Johanne Pelletier and her colleagues from McGill University have, for the first time, looked at the uncertainty and detectability of emissions reductions for REDD+ for an entire country – Panama. They chose Panama because it is one of the first countries to be selected for funding by the Forest Carbon Partnership Facility of the World Bank and the UN-REDD initiative and it is currently starting its readiness phase for REDD+.

The researchers found errors of up to 50% when compared with a reference emissions level, with the primary source of error being the mature forest carbon stock estimates. "The problem is that the data available in Panama was not collected for REDD, but for other purposes, making it unsuitable for REDD estimates," Pelletier told environmentalresearchweb. "Without better data it will be hard for a country like Panama to fully benefit from REDD."

Pelletier and the team found that other factors which contribute to uncertainty in land-cover change emissions include historical map quality, land-cover classification accuracy, the time interval between two land-cover assessments, and unavailability of data regarding fallow carbon stocks.
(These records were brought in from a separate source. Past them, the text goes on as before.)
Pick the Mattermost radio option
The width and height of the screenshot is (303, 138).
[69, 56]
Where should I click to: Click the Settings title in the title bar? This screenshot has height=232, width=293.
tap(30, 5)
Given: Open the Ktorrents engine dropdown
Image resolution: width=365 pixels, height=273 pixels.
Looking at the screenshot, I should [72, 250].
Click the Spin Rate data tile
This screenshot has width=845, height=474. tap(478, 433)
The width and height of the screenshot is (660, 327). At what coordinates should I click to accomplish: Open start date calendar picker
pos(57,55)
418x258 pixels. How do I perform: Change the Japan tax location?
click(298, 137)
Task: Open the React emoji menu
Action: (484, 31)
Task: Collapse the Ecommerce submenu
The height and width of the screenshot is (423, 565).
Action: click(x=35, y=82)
"Producing an accurate satellite map of Panama is challenging because of cloud cover," said Pelletier. "We found that the maps that were made available to us, which were ostensibly from 1992 and 2000, were in fact mosaics made up of images from a range of different years." One solution to this problem would be to use radar images instead, which, although more expensive, would be possible for Panama because it is a relatively small country.
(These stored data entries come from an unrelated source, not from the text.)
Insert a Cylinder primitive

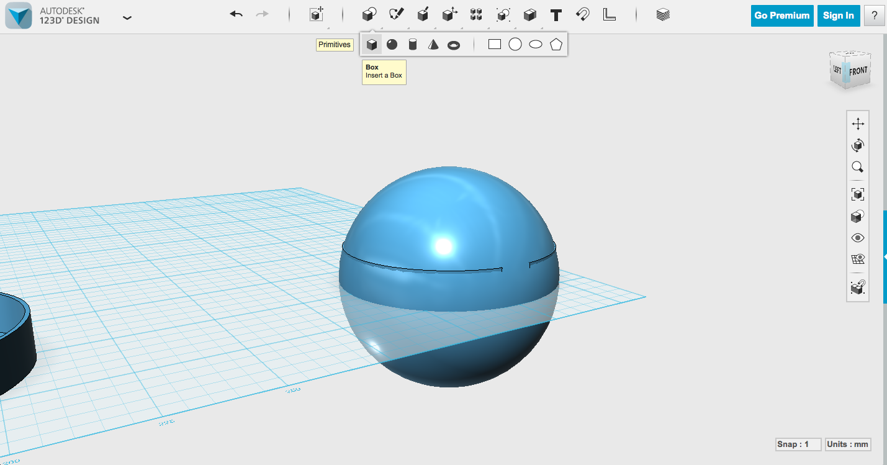[412, 44]
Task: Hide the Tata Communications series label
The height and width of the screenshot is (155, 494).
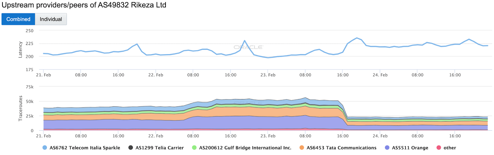Action: (342, 148)
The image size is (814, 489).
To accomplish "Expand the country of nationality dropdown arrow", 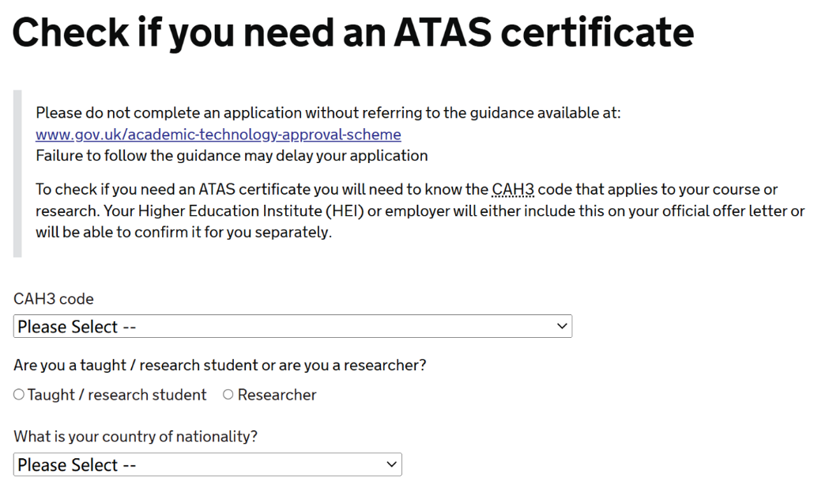I will point(392,464).
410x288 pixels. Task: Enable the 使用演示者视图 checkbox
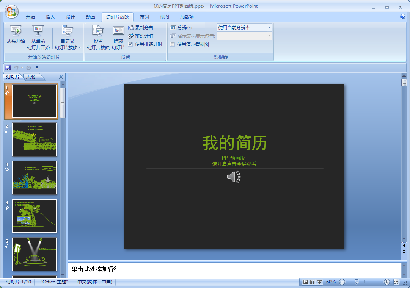coord(173,44)
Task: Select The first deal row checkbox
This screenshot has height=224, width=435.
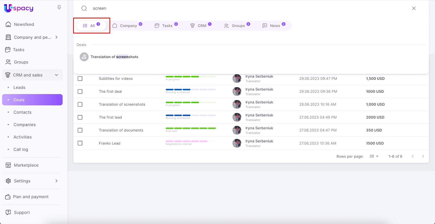Action: pos(80,92)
The conclusion from Pelletier's research is that under current capabilities, Panama would most likely produce estimates that are too uncertain to allow a clear detection of emission reductions. "We found that much of the deforestation reduction would produce emission reductions that are not distinguishable from errors," said Pelletier. "So, even if deforestation reduction is effective, it could be argued that these perceived emission reductions are simply due to errors in estimates."

Pelletier hopes the series of recommendations in her paper will help countries to improve the accuracy and precision of their emission estimates from deforestation in a cost-effective way and that tackling these main sources of error could greatly improve the overall accuracy in the future.

The researchers published their research in Environmental Research Letters (ERL).